Afinal de contas, estamos no “Goutte d’Or” – e um grupo de crianças moradores de rua, imigrantes recém-chegados de Tânger, no Marrocos, invade o apartamento de Ramsés. O vidente investe-se de uma paranoia seletiva, começa a desconfiar que seus concorrentes no bairro – que tradicionalmente dividem a clientela em função da origem étnica – estão em busca de vingança pelo seu sucesso. De fato, o público de Ramsés é um recorte da diversidade da população local: os africanos, oriundos da África subsaariana de colonização francesa – Camarões, Togo, Senegal, Burkina Faso, Chade, República do Congo, Mali, Mauritânia, República Centro Africana – protestam, seus clientes estão migrando para a mediunidade high tech do rival. Numa cena memorável, Ramsés confronta uma assembleia de médiuns revoltados com a monopolização do mercado. Não só africanos, mas também rivais asiáticos e de outras paragens.
Ramsés ignora os apelos, e aqui “Visões de Ramsés” tem seu ponto de virada, um cavalo-de-pau dramático: tudo aquilo, menores ao relento e disputa do mercado espiritual, desperta nele não se sabe como uma consciência social meio desconexa, mas profunda. Dos interiores apertados de rostos e olhares, o filme dá um salto para o exterior – sempre através do corpo do vidente – e passamos, pela janela, aos telhados, aos quintais, aos becos, à luta diária pela sobrevivência nessa zona periférica de Paris.
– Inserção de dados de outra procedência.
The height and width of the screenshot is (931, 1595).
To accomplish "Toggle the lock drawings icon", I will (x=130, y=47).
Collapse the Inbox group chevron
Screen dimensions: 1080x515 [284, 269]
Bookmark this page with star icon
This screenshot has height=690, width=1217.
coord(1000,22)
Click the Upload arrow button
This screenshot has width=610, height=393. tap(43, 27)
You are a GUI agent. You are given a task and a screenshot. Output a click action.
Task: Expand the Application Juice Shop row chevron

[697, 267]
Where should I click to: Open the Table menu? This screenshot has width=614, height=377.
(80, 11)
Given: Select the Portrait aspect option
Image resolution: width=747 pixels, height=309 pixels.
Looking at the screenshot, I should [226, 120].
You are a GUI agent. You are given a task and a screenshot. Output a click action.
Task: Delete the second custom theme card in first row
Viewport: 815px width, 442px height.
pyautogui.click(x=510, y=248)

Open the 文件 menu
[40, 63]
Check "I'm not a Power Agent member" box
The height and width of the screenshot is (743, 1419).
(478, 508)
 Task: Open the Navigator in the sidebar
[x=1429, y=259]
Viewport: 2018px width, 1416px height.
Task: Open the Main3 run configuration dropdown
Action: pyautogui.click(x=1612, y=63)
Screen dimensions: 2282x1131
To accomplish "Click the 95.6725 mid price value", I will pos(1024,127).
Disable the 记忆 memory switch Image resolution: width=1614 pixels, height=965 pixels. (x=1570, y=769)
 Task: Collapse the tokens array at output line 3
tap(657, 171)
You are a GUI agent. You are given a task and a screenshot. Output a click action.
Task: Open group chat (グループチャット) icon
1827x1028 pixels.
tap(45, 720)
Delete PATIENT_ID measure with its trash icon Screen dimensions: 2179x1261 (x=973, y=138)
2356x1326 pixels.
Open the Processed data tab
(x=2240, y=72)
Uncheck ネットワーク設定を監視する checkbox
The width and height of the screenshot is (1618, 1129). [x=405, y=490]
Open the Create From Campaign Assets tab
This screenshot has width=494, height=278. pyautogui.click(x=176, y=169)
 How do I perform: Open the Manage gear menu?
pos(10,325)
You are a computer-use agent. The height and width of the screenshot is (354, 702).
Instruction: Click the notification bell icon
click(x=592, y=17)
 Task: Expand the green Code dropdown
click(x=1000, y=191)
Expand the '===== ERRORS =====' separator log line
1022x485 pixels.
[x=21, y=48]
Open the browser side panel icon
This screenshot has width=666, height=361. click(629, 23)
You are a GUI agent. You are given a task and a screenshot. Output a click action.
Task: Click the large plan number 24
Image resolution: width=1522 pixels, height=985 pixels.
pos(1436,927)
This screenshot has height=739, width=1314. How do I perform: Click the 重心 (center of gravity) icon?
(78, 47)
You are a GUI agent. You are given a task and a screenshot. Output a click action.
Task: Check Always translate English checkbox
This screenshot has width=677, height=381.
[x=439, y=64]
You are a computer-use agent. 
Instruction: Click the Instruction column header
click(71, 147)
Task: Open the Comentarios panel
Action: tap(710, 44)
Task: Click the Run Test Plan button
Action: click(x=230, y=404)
Entra em cena um personagem formidável, o pai de Ramsés, Yunes, encarnado pelo veterano ator argelino Ahmed Benaissa – que faleceu horas antes da estreia do filme no Festival de Cannes, em 2022. Ele de fato é um médium: acolhe surpreendentemente os meninos, harmoniza os conflitos e reinstala a energia no corpo do filho.
E é um outro corpo, de um dos membros do grupo, que jaz morto num imenso canteiro de obras: Ramsés, num instante fulcral para uma audiência de devotos, percebe algo com sua visão periférica – um rápido e certeiro desvio de olhar, méritos do ator – e um corte preciso remete a ação para o canteiro, local do luto. Afinal, até mesmo os charlatões podem dispor de sensibilidade social e afetiva. O social, no caso, é o contracampo do ocultismo: Eu faço pequenos shows, quando as pessoas estão felizes, elas voltam, explica Ramsés, sem meias palavras. Sejam almas quebradas, sejam crianças expostas, todos têm direito à felicidade.